An important part of teaching consent is helping your child defend and advocate for their boundaries. If your child tells a cousin that they don’t want a hug but the cousin hugs them anyway, help your child by asking if they need you to speak up for them or if they need suggestions of what to say so they can speak up for themselves. As your child grows and matures, they will experience situations that will require more in depth discussions of consent and sex. They will go through puberty, see dating and relationships acted out on TV, and will hear things from their peers and others. Take things one step at a time and use as many relevant resources as you can to help support yourself and your child through this process.
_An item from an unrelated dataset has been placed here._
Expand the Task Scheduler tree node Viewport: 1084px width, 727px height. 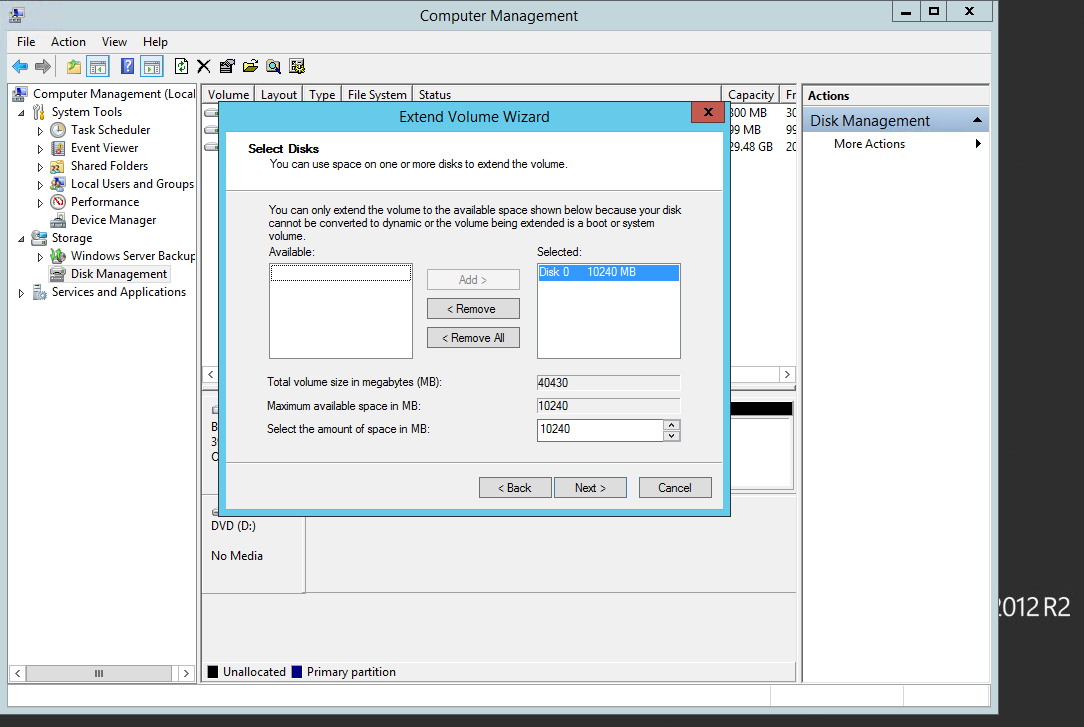click(40, 130)
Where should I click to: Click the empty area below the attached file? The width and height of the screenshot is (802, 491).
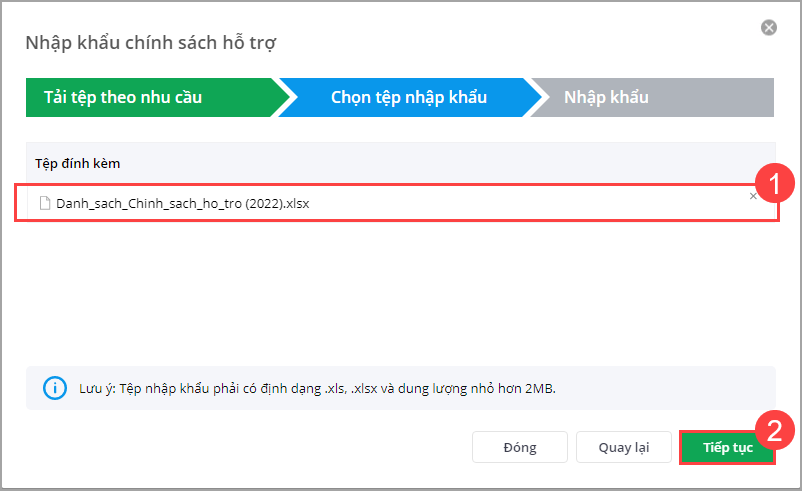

Some great resources for talking about consent and sex are Scarleteen.com, amaze.org, and sexpositivefamilies.com.

Final Thoughts on Consent

Teaching your children about consent can seem challenging and even inappropriate at first glance, but in reality consent is a concept that can be taught to children of any age. Consent doesn’t have to involve a discussion of sex because consent applies to a wide variety of activities and interactions where permission is discussed Consent should always be included when discussing sex and bodily autonomy with children so that they understand that their body belongs to them and others do not have a right to their body without permission. As a parent you also need support and that can look like educational tools and resources, friends and family, doctors, or spiritual leaders. These resources can help you to get the best information for you and your family and prepare you for teaching your child about consent.